Microsegmentation with VMware NSX
This post will go through one way of securing your workloads with VMware NSX. It will cover the different tools and features built into NSX to achieve a robust and automated way of securing your workload. It will go through the use of Security Groups, how they can be utilized, and how to create security policies in the distributed firewall section of NSX-T with the use of the security groups.
Introduction to NSX Distributed Firewall
If we take a look inside a modern datacenter we will discover very soon that there is not so much bare metal anymore (physical server with one operating system and often many services to utilize the resources), most workload today is virtualized. From a network perspective the traffic pattern has shifted from being very much north/south to very much east/west.

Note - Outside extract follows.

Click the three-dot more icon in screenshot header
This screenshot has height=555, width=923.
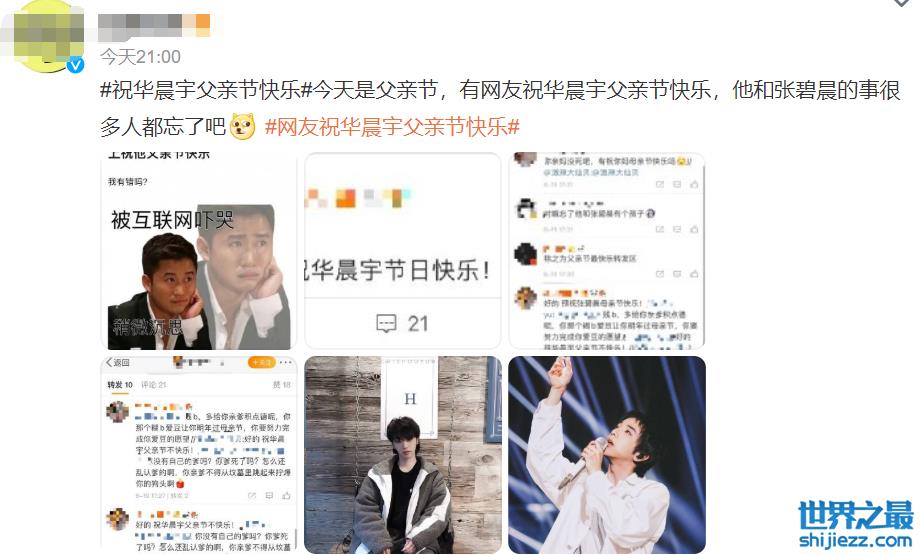click(x=286, y=362)
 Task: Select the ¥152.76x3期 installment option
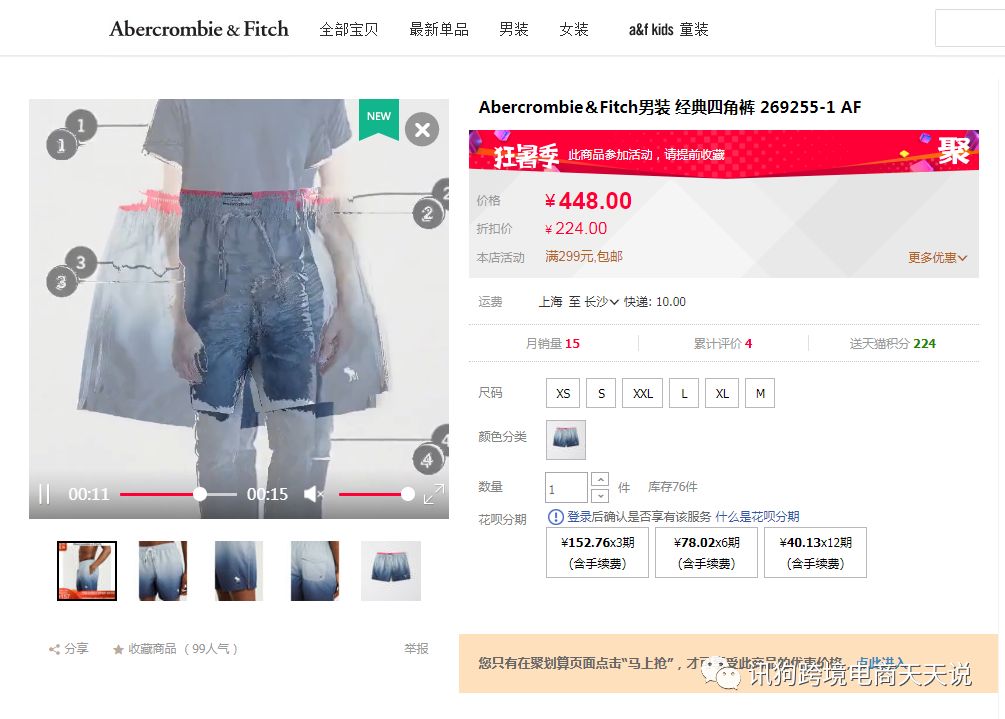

A typical traffic distribution today between north/south and east/west is a 10% (+/-) north/south and 90%(+/-) east/west. When the traffic pattern consisted of a high amount north/south it made sense to have our perimeter firewall regulate and enforce firewall rules in and out of the DC and between server workload. Due to server virtualization a major part of the DC the workload consist of many virtual machine instances with very specific services and "intra" communication (east/west) is a large part. It is operationally a tough task to manage a perimeter firewall to be the "policy enforcer" between workload in the east/west "zone". It is also very hard for a discrete appliance to be part of the context (it is outside of the dataplane/context of the workload it is trying to protect).. Will delve into this in more detail later in the article. Will also illustrate east/west and north/south traffic pattern.